We investigated the role of the small-world network that emerged from the neuronal population in V1 in encoding and decoding outside information with electrophysiological and numerical simulating experiments. Both aspects of results demonstrated our hypothesis that the small-world network structure plays an important role in the process of population encoding and information decoding, which is consistent with the conclusions that computations performed by visual cortex involve the activities of individual single units as well as the network connectivity (Bock et al. 2011).
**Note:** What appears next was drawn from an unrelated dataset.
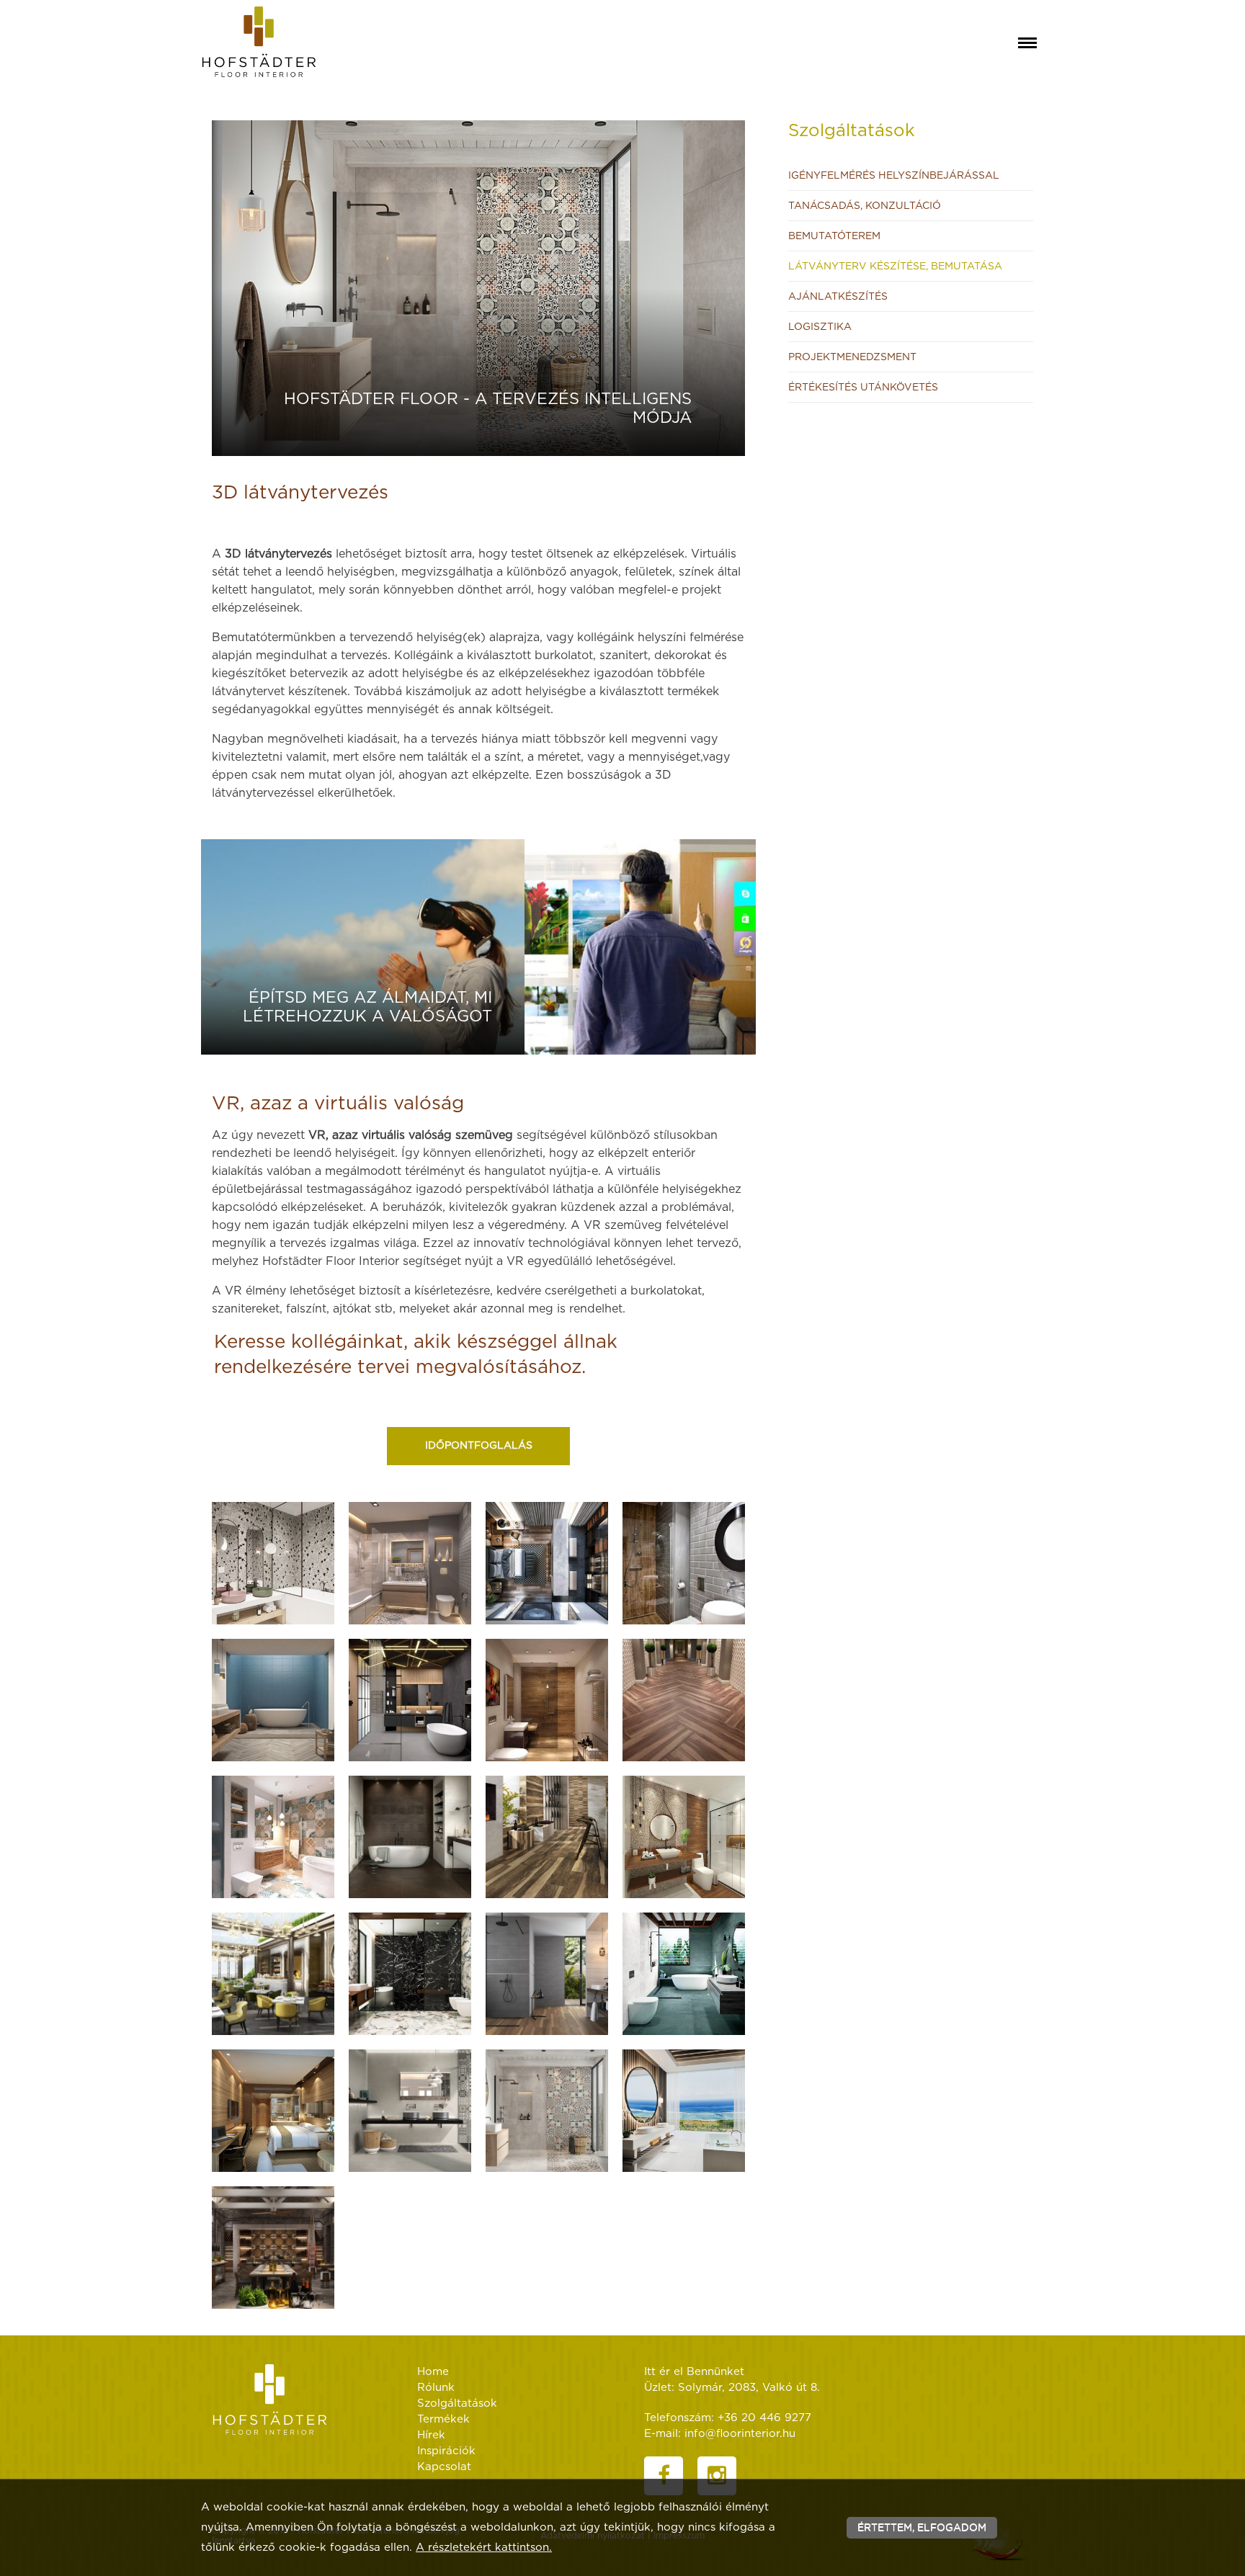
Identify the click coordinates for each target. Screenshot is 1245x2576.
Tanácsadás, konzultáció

Physiologically, we quantified the response of neuronal population recorded from rat’s V1 applying a small world-based framework and made a comparison with the control approach without considering the small-world structure emerged from the neuronal population in V1. The small-world property has already been proved to exist in anesthetic cat V1 by Yu et al. (2008) and in alert monkey V1 by Gerhard et al. (2011). The comparison results show that the SWF-based responses were more efficient to discriminate different shape identities compared to those by simply summing up all synchrony strengths between pairwise neurons. Coincidentally, shape processing in the visual cortex has been reported to start from V1 along the ventral visual stream (Ungerleider and Mishkin 1982) and contour perception has been linked to lateral interactions between neighboring neurons in V1 (Loffler 2008). The control approach was prevalently used to analyze characteristics of population response. For example, Zhou et al. (2008) draw conclusions that the population response would be modulated with the spatial integrity of the visual stimuli by summing up synchronous strengths between each pair of neurons. In conclusion, the physiological results not only verify the effect of the small-world network structure on encoding global visual shape information, but also provide us a general tool for analyzing neuronal data of much larger quantity, such as two-photon imaging data (Matsui and Ohki 2013), which may help to better understand neural circuit and its development.

Mathematically, we simulated the computation of neuronal population with a small world-based GLM model. Both the predicted accuracy and decoding performance were improved compared to the control model without a small-world structure, suggesting the significant role of the small-world structure in the process of encoding and decoding information. Similarly, Pillow et al. (2008) have used a GLM model to prove the role of correlated activity in the retinal coding of visual stimuli, but they did not consider the influence of network structure. Pernice et al. (2013) and Trousdale et al. (2013) have, respectively, established numerical models and reported the strong influence of the network structure on the population activity dynamics, while their models were also based on large of quantity of neurons (more than 1000), which out of the recording ability of current available MEA. In addition, Zheng et al. (2014) have established a small-world neuronal network model with each neuron described with a two-dimensional Rulkov map neuron and proved the introduction of small world connectivity would enhance the temporal order of the spiking activity.

The study carried here suggests the small-world structure may convey additional information about the sensory stimuli with simulation and experiment, which provides a general framework for understanding the importance of structured synchrony activity in populations of neurons. However, the connectivity obtained from our experimental data or simulating model may not be strictly consistent with the real intrinsic connectivity of visual cortex. To further match it with the visual cortex’s anatomical connectivity would need some new neuroinformatic tools and some systematic multi-scale approaches, which will be one of the tasks in our future research.